Evaluation of Snake Bites with Bedside Ultrasonography
History of present illness:
While watering his lawn, a 36-year-old man felt two sharp bites to his bilateral ankles. He reports that he then saw a light brown, 2-foot snake slither away from him. He came to the emergency department because of pain and swelling in his ankles and inability to bear weight. Physical examination revealed bilateral ankle swelling and puncture marks on his left lateral heel and medial right ankle. Palpation, passive flexion and extension elicited severe pain bilaterally. Blood work including prothrombin time (PT), partial thromboplastin time (PTT), international normalized ratio (INR), and fibrinogen were within normal limits. Consultation with Poison Control indicated the snake was likely a copperhead, which is a venomous snake whose bites rarely require antivenin.
Significant findings:
In this case, ultrasonography of the lateral surface of the left foot revealed soft tissue edema (red arrow) and fluid collection (white asterisk) adjacent to the extensor tendon (white arrow). The edematous area resembles cobblestones, with hypoechoic areas of fluid spanning relatively hyperechoic fat lobules. The tendon is surrounded by anechoic fluid, expanding the potential space in the sheath. No hyperechoic foreign objects were noted.
Discussion:
The patient was diagnosed with soft tissue injury and extensor tenosynovitis after a snake envenomation.

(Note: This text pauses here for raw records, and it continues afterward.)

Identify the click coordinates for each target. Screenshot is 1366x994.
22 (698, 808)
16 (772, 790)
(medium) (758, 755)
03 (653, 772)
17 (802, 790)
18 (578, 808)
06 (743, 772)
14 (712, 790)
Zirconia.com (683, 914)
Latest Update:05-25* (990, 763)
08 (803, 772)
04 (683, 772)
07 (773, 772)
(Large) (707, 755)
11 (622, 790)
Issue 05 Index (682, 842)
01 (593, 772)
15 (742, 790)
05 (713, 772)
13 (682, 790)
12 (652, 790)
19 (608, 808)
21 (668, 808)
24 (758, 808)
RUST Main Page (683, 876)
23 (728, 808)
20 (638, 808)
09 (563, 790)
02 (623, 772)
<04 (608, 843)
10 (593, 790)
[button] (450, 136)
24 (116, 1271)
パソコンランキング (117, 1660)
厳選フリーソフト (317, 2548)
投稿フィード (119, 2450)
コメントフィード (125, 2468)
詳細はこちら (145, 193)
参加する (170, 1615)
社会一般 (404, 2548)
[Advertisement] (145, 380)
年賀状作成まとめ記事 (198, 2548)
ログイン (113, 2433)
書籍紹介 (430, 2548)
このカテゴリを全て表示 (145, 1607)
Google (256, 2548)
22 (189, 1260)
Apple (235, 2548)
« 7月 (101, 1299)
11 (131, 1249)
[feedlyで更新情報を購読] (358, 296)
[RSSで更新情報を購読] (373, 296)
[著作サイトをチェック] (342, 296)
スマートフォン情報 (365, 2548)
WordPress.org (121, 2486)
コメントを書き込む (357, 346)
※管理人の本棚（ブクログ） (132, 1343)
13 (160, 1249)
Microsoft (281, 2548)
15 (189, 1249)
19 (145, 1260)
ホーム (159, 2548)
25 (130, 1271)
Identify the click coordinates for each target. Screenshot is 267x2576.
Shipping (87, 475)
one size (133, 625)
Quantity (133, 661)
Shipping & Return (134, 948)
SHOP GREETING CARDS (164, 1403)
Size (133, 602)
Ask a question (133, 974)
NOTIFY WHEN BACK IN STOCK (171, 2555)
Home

Snake venom contains metalloproteinases and other enzymatic proteins that cause local tissue edema and necrosis.1 After a snake bite, ultrasound can be used to assess for retained fangs, soft tissue edema, tendon sheath fluid, muscle fasciculation, and injury to deeper musculature that may not be readily apparent on physical exam.2,3 Most patients with tenosynovitis will recover with immobilization of the joint and non-steroidal anti-inflammatory medications.4 Rarely, the tendon may become infected requiring antibiotics and surgical intervention.4
Topics:
Ultrasound, snake envenomation, snake bite, tenosynovitis.
References:
- Aggarwal P, Jamshed N. What’s new in emergencies, trauma, and shock? Snake envenomation and organophosphate poisoning in the emergency department. J Emergency Trauma Shock. 2008;1(2):59-62. doi: 10.4103/0974-2700.43180
- Voha R, Rangan C, Bengiamin R. Sonographic signs of snakebite. Clin Toxicol. 2014;52(9):948-951. doi: 10.3109/15563650.2014
- Rushton WF, Vakkalanka JP, Moak JH, Charlton NP. Negative predictive value of excluding an embedded snake foreign body by ultrasonography. Wilderness Environ Med. 2015;26(2):227-231. doi: 10.1016/j.wem.2014.12.015
- Tubbs RJ, Savitt DL, Suner S. Extremity Conditions. In: Knoop KJ, Stack LB, Storrow AB, Thurman R. eds. The Atlas of Emergency Medicine. New York, NY: McGraw-Hill; 2015:355-357.